- Official release poster
- Directed by: Anoop Panicker
- Written by: Abhilash Pillai
- Produced by: Amala Paul
- Starring: Amala Paul Harish Uthaman
- Cinematography: Aravind Singh
- Edited by: San Lokesh
- Music by: Ranjin Raj
- Production company: Amala Paul Productions
- Distributed by: Disney+ Hotstar
- Release date: 12 August 2022;
- Running time: 123 Minutes
- Country: India
- Language: Tamil

= Cadaver (2022 film) =

2022 Indian Tamil-language film

Cadaver (transl. Corpse) is a 2022 Indian Tamil-language police procedural thriller film directed by Anoop Panicker and written by Abhilash Pillai. The film was produced under the Amala Paul Productions banner. The film stars Amala Paul, with Riythvika, Munishkanth, Thrigun, Harish Uthaman and Athulya Ravi in supporting roles. The film's music is composed by Ranjin Raj with cinematography handled by Aravind Singh and editing done by San Lokesh. The film was released on Disney+ Hotstar on 12 August 2022.

== Plot ==
The film starts off with a mystery man abducting and cruelly murdering Salim Rahman, a chief heart surgeon at a reputed JC hospital in the city. Bhadra Thangavel, an expert pathologist, aids the city's ACP Vishal in handling the case. Alongside, we also witness a prisoner, Vetri, in prison, who had already vowed to kill Salim Rahman by drawing his portrait on the walls of his cell. As this news leaks out, the commissioner and the pathologist are left with no choice but to interrogate Vetri.

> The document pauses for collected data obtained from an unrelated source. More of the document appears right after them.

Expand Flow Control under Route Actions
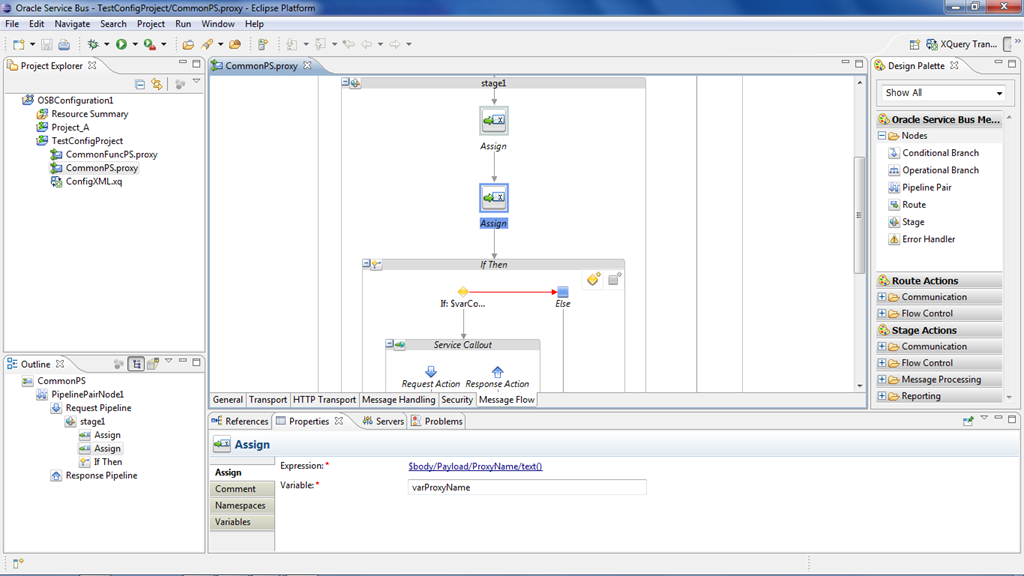Viewport: 1024px width, 576px height. (x=881, y=313)
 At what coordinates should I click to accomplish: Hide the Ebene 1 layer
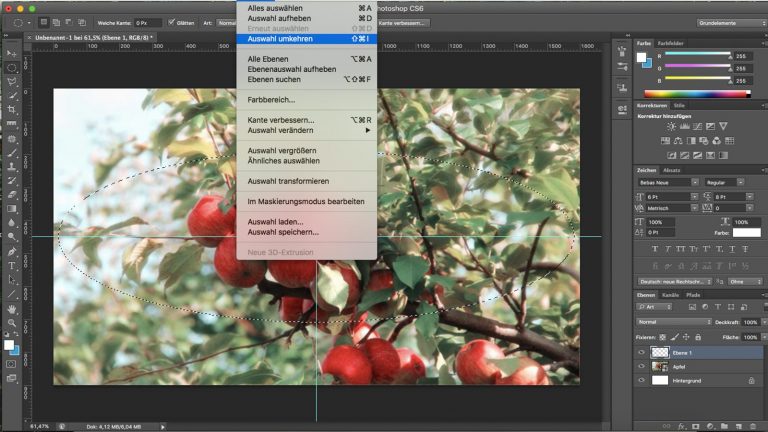coord(642,353)
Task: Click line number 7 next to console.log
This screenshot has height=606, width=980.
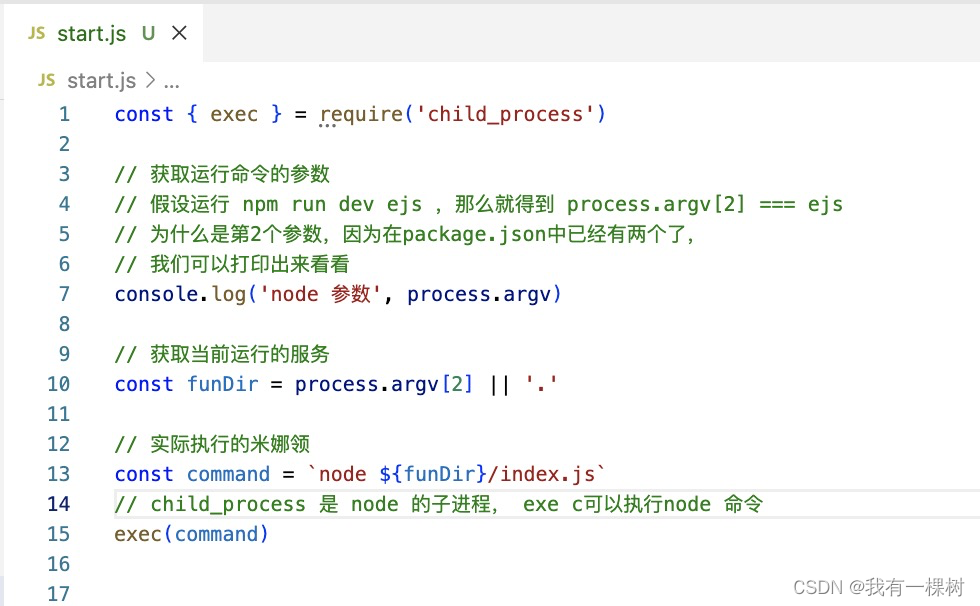Action: click(x=63, y=293)
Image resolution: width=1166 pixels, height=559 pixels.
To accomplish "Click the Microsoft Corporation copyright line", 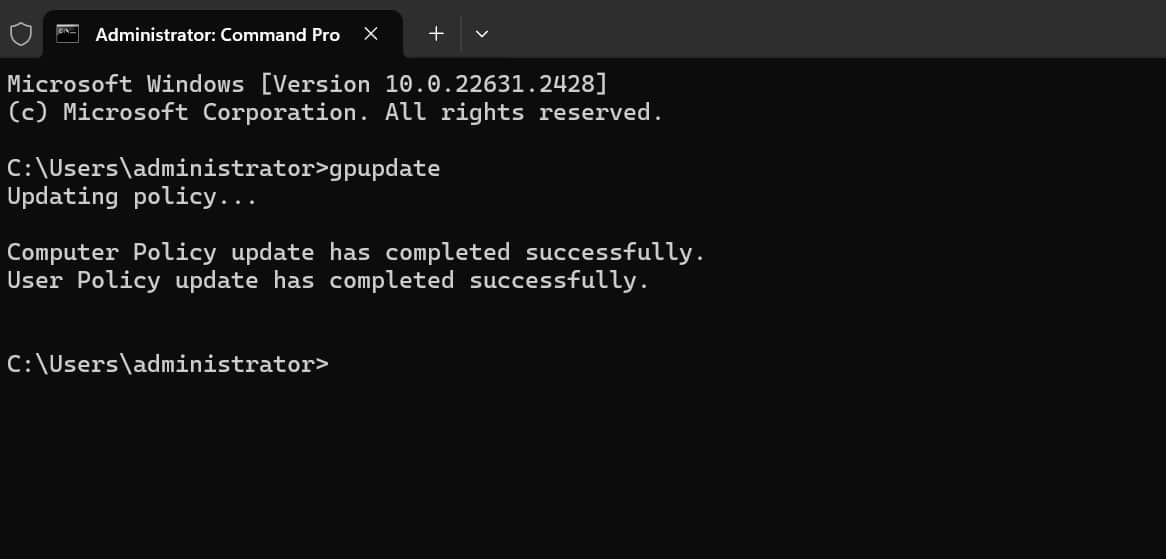I will (335, 113).
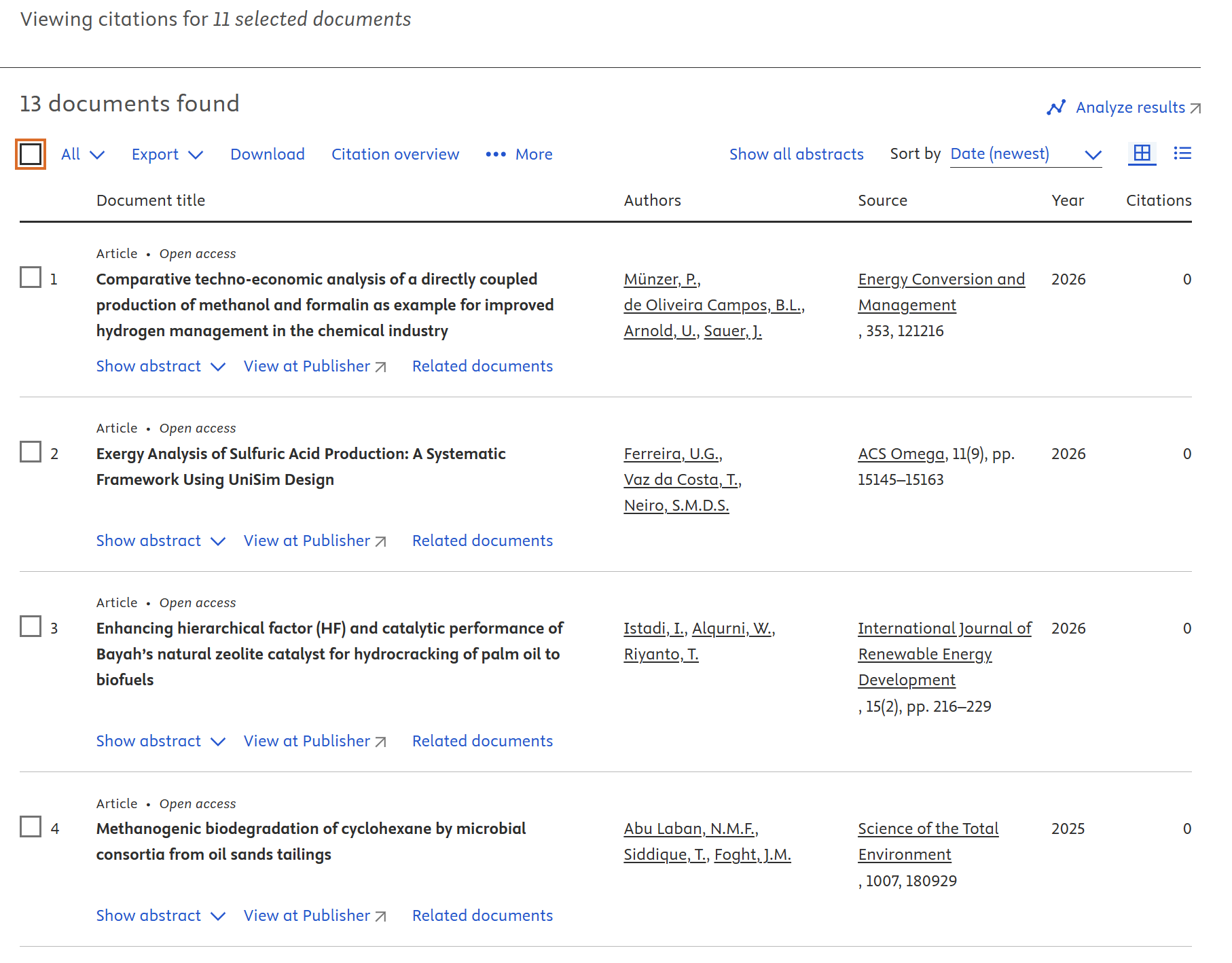Click Show all abstracts

(x=796, y=154)
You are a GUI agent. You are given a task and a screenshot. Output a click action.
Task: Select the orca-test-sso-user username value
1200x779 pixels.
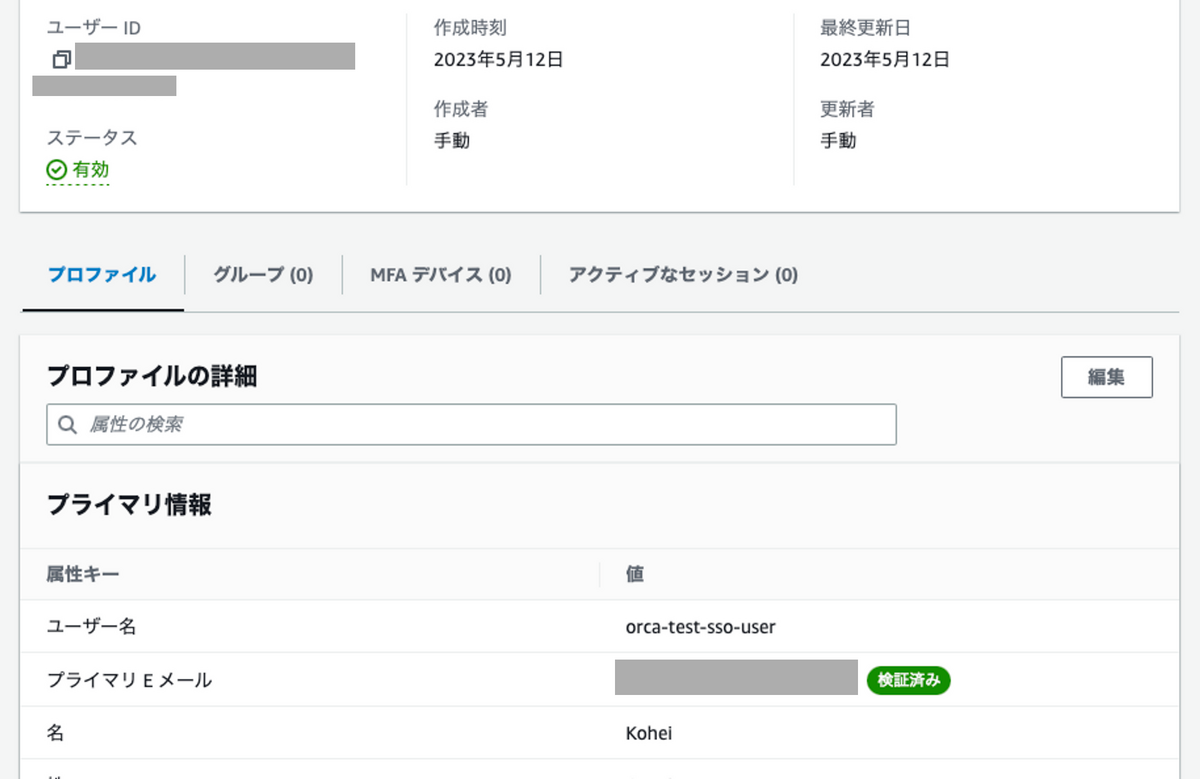pos(700,627)
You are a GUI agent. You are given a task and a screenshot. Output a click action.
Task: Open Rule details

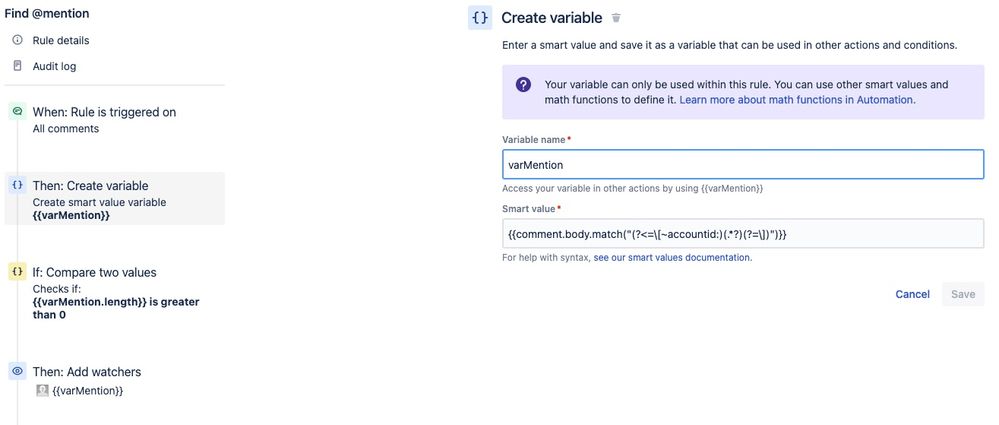pyautogui.click(x=61, y=40)
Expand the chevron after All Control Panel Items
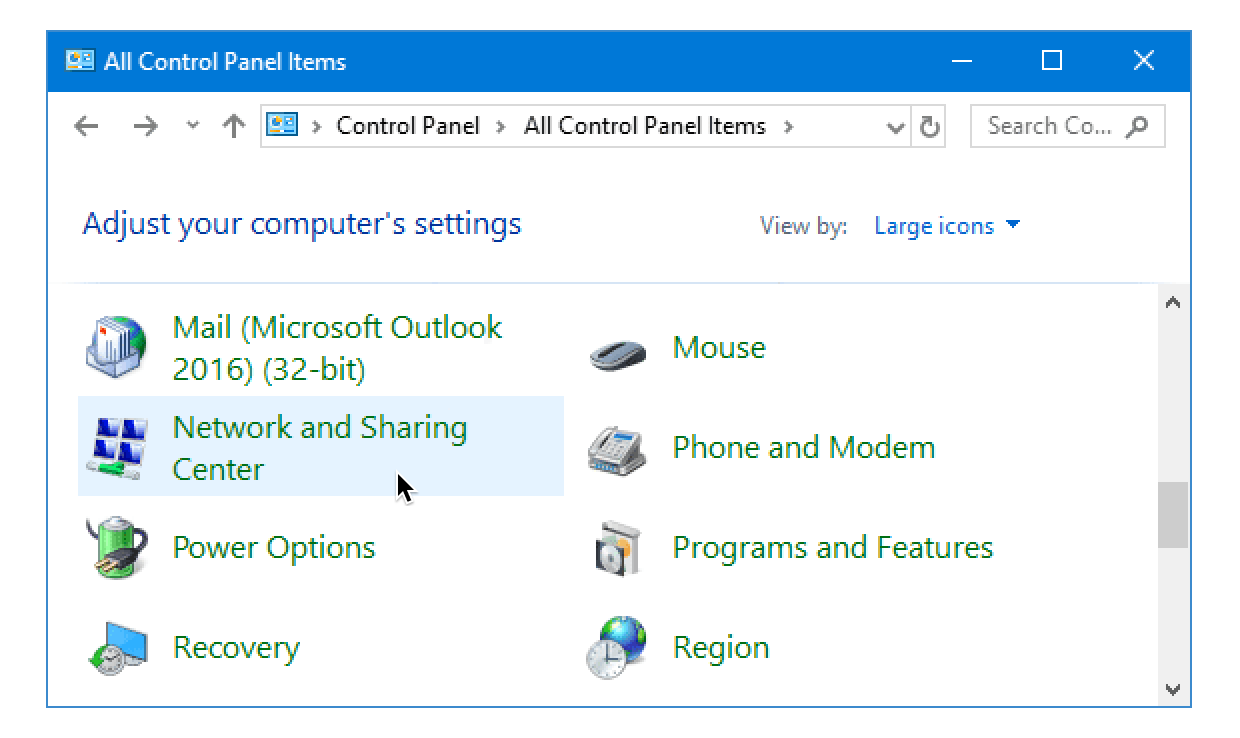The height and width of the screenshot is (738, 1240). click(790, 127)
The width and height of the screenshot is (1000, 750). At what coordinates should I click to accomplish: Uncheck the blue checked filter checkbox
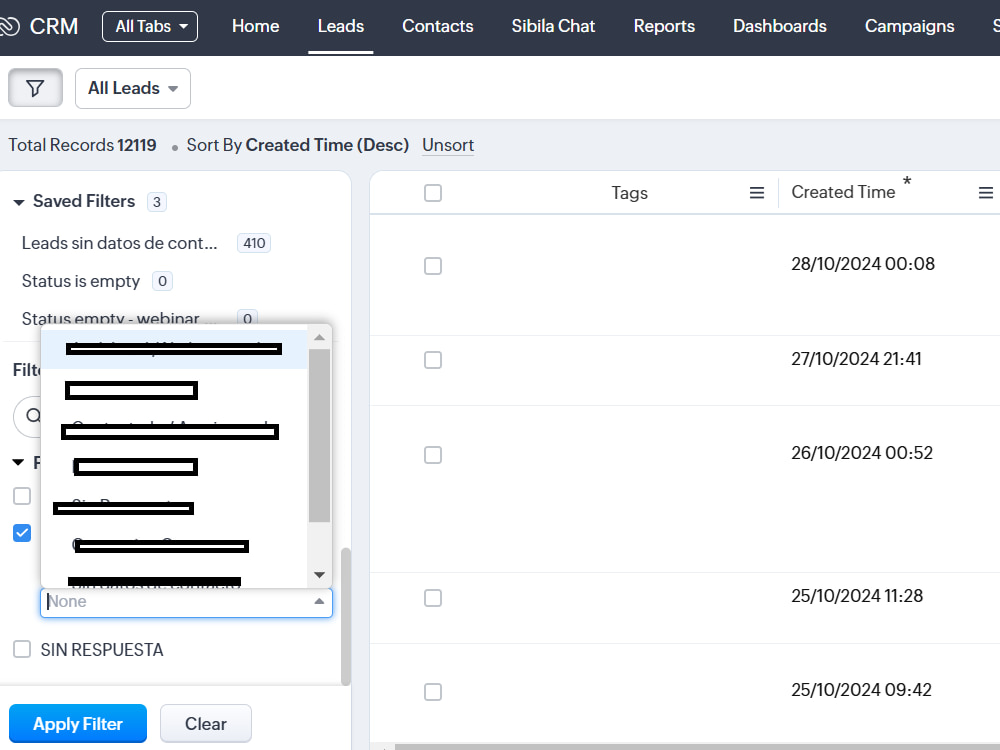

Despite being in captivity, Vetri manages to kill his second target just as he vowed. This shocks the entire city, and they realize someone is helping him from the outside. Later, the film revolves around Vetri, his late wife Angel, and their connection to the case. Angel was actually pregnant at the time of her death, and the autopsy done was by none other than Salim Rahman. Bhadra raises a question with Vishal as to why a heart surgeon needs to conduct Angel's autopsy as her cause of death was due to blood loss from her head. That is when they find out that something is fishy with Angel's autopsy: the autopsy has never been done, and her heart is missing.

Vishal is transferred to another city, and Bhadra thinks over the case. It is then revealed that Bhadra met Angel before on a bus. She was returning back from a village to Vetri. Angel shows a locket to Bhadra in which she wants to keep miniature photos of her marriage with Vetri and their unborn child. After some days, Angel returns from the hospital and meets with an accident due to a chain snatcher. She is severely injured, and Vetri immediately takes her to a hospital where Salim Rahman works. It is shown that the baby was taken out from her womb, and Salim Rahman removed her heart for transplantation into a wealthy patient's body. A hospital nurse, Priya, takes away the baby for disposal only to find it crying suddenly. She takes the baby to her home and takes care of her.

Vetri, thinking his wife and child are dead, mourns for them. After a few days, Bhadra finds Angel's autopsy file while teaching students and finds a worker over there suspicious as he stares at Angel with grief. She questions him and finds out that he is Priya's father. He tells Bhadra about what had happened. She asks Priya's help in exposing the crimes. Initially afraid, Priya decides to serve justice for Angel. She sneaks into Salim's office, but Salim finds her and attacks her with his father and Dr. Abraham Abel. Priya, though wounded, helps Bhadra by telling her the names of the people who are responsible for Angel's death but succumbs to her injuries. Bhadra teams up with the church father and Priya's father to expose the crime to the society. The church father guides Vetri, who is then in prison, about what to do.

All the murders were not actually committed by Vetri, but by Bhadra. She punishes everyone according to the punishments given in puranas. Soon proper investigation is opened, and the crime is exposed. Vetri, now free from all charges, talks with Bhadra about his life ahead as his wife and child are dead. Bhadra gives Vetri a locket, which he opens and finds his and Angel's picture with the picture of Bhadra's daughter. The locket was actually the one Vetri had gifted Angel. Bhadra takes in the baby after Priya's death and raises her as her own. Vetri hugs his daughter with emotion. It is shown after a few days that students are afraid to conduct an autopsy over a dead body and Bhadra talks about the cadaver (dead corpse) being humiliated by not conducting an autopsy on it. It is revealed that the body is Ali Rahman's.

== Production ==
The film's shoot started in 2019. The film was earlier planned to release in theatres, but it was released directly on Disney+ Hotstar.

== Release ==
The film had an OTT release on 12 August 2022. A critic from The Hindu noted that "Cadaver sets up the milieu and its characters quite well". A reviewer from the Times of India opined that "Cadaver is thrilling in parts". A reviewer from IndiaToday wrote that "Sincere Amala Paul fails to save bland investigative thriller".